The big picture of this is the capacity for these systems to allow for public health data to be analysed at a community and regional level, and for subsequent follow up. For example, a regular system of patient interaction through Child and Adult Health Checks has the capacity to identify “spikes” in particular conditions such as childhood and maternal anemia or otitis media in children.

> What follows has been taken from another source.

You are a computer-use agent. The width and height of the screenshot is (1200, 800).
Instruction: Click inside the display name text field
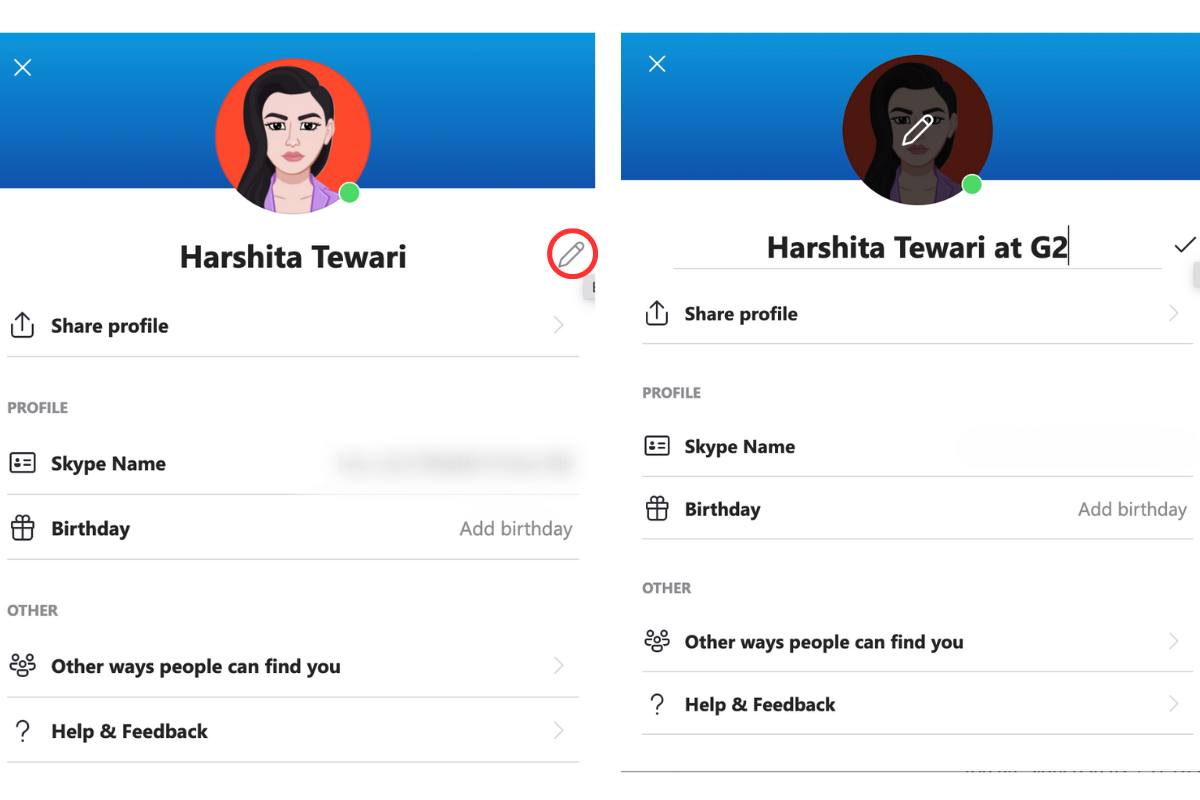point(917,247)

This not only keeps an individual clinic alert to changes in local health, but also in ways to respond. This is achieved through a process called Continuous Quality Improvement [CQI], and is carried out by all clinicians at a service and the data collected is a key part of this process. For example, with otitis media it will guide individual treatment (are we always checking following the national guidelines? what evidence-based treatments are we giving? are we referring the patients to specialist diagnosis and care?), but also to the community as a whole (are we working with the council, school and families? what sort of other public health campaigns might we undertake?)
At regional level this data can be very powerful. As well as the regional Aboriginal Community Controlled Health Services we already have, such as Katherine West Health Board and the Sunrise Health Service, other regions are now working together through Clinical and Public Health Advisory Groups [CPHAGs]. The CPAHGS meet regularly and work cooperatively to share experiences and data, and ways to do things better. Some have identified particular regional health problems which would otherwise might be “lost” in large scale data bases.
The Northern Territory is the first jurisdiction in Australia in which all remote clinics now have electronic health records for their patients.
Further to this, our sector, along with government clinics, has pioneered the idea of a “shared electronic health record”. Over half the Aboriginal people in the NT have signed up to such a record, and we are in the process of readying the system so as to be part of a national network. This allows, with full permission from the patient or carer at every consultation to update their health record to a data base that can then be accessed by other clinics and hospitals. For example, a patient at Ngukurr may fall ill at another community, and get the appropriate treatment through their shared electronic health record. A hospitalisation will allow the clinicians to see someone’s record, know what medications they are on, and past conditions. After discharge from hospital, the health records are updated, and an electronic discharge summary is available to the home clinic.
These and many other innovations are behind the improved statistics—but there is a long way to go. It’s a welcome trend—but the good results will flatten out and perhaps reverse if we do not tackle the other social determinants of health. These include housing, education, early childhood development, substance abuse, food security, incarceration rates and social exclusion. It is reckoned that health services alone will only be able to deal with about 25 per cent of “the gap”: the rest is down to the other social determinants.
And that’s where governments of all stripes come in, and where the need for truly bipartisan approaches must prevail. Whatever the result of today’s election, Aboriginal health remains the Territory’s major challenge. Aboriginal children yet to be born will benefit if only our politicians are working, in the words of the AMSANT slogan, “together for our health”.